TO DO ▸ Pull out every line with the word "computer" from the entries below.

AVAILABLE DATA ▸
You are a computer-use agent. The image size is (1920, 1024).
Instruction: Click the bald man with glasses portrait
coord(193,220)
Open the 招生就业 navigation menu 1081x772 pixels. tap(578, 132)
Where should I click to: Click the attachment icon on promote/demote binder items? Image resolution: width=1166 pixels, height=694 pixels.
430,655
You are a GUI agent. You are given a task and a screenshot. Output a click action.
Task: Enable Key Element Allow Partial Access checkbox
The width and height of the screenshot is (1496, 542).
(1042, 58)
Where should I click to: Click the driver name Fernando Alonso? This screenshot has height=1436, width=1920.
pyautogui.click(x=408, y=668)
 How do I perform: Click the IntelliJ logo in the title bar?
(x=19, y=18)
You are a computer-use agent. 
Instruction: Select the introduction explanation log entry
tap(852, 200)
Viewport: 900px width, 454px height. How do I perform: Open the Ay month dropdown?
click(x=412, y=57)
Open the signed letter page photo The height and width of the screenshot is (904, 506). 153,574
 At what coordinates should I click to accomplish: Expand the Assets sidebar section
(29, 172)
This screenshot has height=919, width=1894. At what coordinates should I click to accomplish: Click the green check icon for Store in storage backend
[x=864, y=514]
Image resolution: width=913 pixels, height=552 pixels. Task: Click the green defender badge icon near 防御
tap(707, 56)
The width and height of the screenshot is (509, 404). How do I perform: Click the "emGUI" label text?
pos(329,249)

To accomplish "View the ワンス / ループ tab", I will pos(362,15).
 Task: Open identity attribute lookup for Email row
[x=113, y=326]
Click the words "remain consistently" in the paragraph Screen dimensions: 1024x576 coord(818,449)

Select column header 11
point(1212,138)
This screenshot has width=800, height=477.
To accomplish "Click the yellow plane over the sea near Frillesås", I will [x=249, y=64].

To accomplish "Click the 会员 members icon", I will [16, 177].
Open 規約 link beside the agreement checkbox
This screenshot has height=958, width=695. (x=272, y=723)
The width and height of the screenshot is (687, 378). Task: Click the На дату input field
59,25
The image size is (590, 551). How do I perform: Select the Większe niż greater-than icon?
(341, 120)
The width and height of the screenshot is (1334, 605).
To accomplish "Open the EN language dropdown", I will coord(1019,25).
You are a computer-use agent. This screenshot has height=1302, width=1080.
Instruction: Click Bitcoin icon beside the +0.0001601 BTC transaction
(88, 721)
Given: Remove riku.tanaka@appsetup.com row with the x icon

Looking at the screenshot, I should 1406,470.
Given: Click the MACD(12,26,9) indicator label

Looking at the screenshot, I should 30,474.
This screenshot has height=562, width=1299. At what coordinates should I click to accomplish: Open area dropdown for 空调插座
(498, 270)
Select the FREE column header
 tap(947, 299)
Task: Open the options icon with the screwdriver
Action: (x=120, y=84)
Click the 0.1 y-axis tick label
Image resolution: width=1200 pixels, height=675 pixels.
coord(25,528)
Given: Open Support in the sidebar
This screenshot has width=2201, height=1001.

ANSWER BOX ▸
You are a computer-use agent. The image size is (1920, 1024).
You are a computer-use agent. 
You are a computer-use agent. This screenshot has height=1302, width=1080.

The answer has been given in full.